The SQLite dialect now implements Inspector.get_schema_names() and additionally has improved support for tables and indexes that are created and reflected from a remote schema, which in SQLite is a dataase that is assigned a name via the ATTACH statement; previously, the``CREATE INDEX`` DDL didn’t work correctly for a schema-bound table and the Inspector.get_foreign_keys() method will now indicate the given schema in the results. Cross-schema foreign keys aren’t supported.

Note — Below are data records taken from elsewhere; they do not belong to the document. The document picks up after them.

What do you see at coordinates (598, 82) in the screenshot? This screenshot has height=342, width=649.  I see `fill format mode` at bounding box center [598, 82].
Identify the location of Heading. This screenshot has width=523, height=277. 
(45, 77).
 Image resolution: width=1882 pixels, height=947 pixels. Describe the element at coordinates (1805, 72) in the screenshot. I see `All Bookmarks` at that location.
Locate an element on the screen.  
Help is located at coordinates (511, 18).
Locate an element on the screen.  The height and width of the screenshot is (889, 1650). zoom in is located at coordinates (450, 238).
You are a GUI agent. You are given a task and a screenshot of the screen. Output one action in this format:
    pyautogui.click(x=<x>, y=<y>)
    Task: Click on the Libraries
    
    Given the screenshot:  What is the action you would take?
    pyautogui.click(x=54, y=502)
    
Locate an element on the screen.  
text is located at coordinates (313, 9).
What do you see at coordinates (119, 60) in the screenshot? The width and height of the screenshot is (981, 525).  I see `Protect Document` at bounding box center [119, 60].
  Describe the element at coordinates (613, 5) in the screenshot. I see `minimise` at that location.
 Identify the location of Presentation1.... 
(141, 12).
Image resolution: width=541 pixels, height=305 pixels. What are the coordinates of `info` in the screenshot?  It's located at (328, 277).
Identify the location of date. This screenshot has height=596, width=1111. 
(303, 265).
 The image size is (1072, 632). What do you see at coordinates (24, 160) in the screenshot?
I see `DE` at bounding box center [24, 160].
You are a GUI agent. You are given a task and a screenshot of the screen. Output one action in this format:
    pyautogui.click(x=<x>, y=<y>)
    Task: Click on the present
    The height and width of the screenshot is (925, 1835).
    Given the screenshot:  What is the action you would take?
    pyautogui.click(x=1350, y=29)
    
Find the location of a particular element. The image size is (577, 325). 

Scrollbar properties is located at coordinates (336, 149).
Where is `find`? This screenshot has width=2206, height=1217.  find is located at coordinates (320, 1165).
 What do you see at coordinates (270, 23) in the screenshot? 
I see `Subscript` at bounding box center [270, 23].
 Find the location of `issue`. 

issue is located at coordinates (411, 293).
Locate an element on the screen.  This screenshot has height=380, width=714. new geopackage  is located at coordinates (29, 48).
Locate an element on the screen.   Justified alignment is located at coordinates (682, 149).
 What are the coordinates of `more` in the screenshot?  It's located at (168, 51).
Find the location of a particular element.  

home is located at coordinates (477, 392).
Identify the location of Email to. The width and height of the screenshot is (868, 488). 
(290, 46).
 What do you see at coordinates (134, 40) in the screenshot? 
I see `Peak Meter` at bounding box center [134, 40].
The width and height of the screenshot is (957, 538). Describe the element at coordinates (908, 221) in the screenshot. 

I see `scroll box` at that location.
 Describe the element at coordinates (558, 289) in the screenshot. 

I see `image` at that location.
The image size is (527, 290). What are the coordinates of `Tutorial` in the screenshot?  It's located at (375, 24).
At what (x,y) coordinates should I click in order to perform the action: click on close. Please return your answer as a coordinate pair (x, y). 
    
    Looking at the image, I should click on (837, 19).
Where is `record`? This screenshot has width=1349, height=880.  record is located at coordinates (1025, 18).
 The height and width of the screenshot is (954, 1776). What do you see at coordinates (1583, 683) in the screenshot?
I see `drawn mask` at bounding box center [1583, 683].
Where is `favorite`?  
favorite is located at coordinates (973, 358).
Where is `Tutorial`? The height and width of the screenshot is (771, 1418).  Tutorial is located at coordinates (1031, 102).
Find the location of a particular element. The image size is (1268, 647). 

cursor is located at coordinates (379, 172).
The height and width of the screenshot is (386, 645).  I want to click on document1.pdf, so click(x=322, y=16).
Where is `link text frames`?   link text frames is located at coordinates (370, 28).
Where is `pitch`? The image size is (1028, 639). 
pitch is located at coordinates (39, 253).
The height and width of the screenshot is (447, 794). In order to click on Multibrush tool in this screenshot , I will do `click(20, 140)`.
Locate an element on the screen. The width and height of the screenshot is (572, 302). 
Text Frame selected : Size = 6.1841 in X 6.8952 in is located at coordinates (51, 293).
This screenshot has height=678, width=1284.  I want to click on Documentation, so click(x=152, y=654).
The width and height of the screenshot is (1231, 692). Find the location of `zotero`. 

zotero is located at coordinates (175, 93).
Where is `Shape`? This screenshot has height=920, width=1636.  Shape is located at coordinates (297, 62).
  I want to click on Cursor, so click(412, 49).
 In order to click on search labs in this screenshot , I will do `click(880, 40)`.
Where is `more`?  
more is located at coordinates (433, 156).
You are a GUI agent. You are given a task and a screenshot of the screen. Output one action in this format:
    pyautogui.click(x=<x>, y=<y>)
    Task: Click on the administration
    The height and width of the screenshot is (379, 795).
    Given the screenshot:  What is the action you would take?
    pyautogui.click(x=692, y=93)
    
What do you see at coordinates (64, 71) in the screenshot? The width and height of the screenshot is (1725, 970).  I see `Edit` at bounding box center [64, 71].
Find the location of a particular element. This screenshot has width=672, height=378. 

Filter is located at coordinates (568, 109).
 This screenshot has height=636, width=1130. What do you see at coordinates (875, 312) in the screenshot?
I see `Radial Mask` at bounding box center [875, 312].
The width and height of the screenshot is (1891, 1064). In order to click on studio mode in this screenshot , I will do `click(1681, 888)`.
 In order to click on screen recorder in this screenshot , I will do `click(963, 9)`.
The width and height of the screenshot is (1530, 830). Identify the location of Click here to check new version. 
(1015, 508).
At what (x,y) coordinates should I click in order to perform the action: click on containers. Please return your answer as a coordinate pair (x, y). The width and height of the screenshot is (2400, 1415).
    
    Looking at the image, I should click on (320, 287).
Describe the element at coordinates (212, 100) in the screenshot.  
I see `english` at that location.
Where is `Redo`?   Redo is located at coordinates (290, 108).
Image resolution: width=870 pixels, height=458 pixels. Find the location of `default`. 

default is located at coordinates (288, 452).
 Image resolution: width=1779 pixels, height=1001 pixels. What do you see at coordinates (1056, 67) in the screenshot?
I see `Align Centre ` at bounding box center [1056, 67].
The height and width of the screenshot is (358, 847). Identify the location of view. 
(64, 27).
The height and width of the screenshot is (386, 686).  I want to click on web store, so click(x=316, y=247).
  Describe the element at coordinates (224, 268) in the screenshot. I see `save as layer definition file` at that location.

Reflection of the name of PRIMARY KEY constraints

The SQLite backend now takes advantage of the “sqlite_master” view of SQLite in order to extract the name of the primary key constraint of a table from the original DDL, in the same way that is achieved for foreign key constraints in recent SQLAlchemy versions.

#3629

Dialect Improvements and Changes - SQL Server

Added transaction isolation level support for SQL Server

All SQL Server dialects support transaction isolation level settings via the create_engine.isolation_level and Connection.execution_options.isolation_level parameters. The four standard levels are supported as well as SNAPSHOT:

engine = create_engine(
    "mssql+pyodbc://scott:tiger@ms_2008",
    isolation_level="REPEATABLE READ"
)

#3534

String / varlength types no longer represent “max” explicitly on reflection

When reflecting a type such as String, Text, etc. which includes a length, an “un-lengthed” type under SQL Server would copy the “length” parameter as the value "max":

>>> from sqlalchemy import create_engine, inspect
>>> engine = create_engine('mssql+pyodbc://scott:tiger@ms_2008', echo=True)
>>> engine.execute("create table s (x varchar(max), y varbinary(max))")
>>> insp = inspect(engine)
>>> for col in insp.get_columns("s"):
...     print col['type'].__class__, col['type'].length
...
<class 'sqlalchemy.sql.sqltypes.VARCHAR'> max
<class 'sqlalchemy.dialects.mssql.base.VARBINARY'> max

The “length” parameter in the base types is expected to be an integer value or None only; None indicates unbounded length which the SQL Server dialect interprets as “max”. The fix then is so that these lengths come out as None, so that the type objects work in non-SQL Server contexts:

>>> for col in insp.get_columns("s"):
...     print col['type'].__class__, col['type'].length
...
<class 'sqlalchemy.sql.sqltypes.VARCHAR'> None
<class 'sqlalchemy.dialects.mssql.base.VARBINARY'> None

Applications which may have been relying on a direct comparison of the “length” value to the string “max” should consider the value of None to mean the same thing.

#3504

The legacy_schema_aliasing flag is now set to False

SQLAlchemy 1.0.5 introduced the legacy_schema_aliasing flag to the MSSQL dialect, allowing so-called “legacy mode” aliasing to be turned off. This aliasing attempts to turn schema-qualified tables into aliases; given a table such as:

account_table = Table(
    'account', metadata,
    Column('id', Integer, primary_key=True),
    Column('info', String(100)),
    schema="customer_schema"
)

The legacy mode of behavior will attempt to turn a schema-qualified table name into an alias:

>>> eng = create_engine("mssql+pymssql://mydsn", legacy_schema_aliasing=True)
>>> print(account_table.select().compile(eng))
SELECT account_1.id, account_1.info
FROM customer_schema.account AS account_1

However, this aliasing has been shown to be unnecessary and in many cases produces incorrect SQL.

In SQLAlchemy 1.1, the legacy_schema_aliasing flag now defaults to False, disabling this mode of behavior and allowing the MSSQL dialect to behave normally with schema-qualified tables. For applications which may rely on this behavior, set the flag back to True.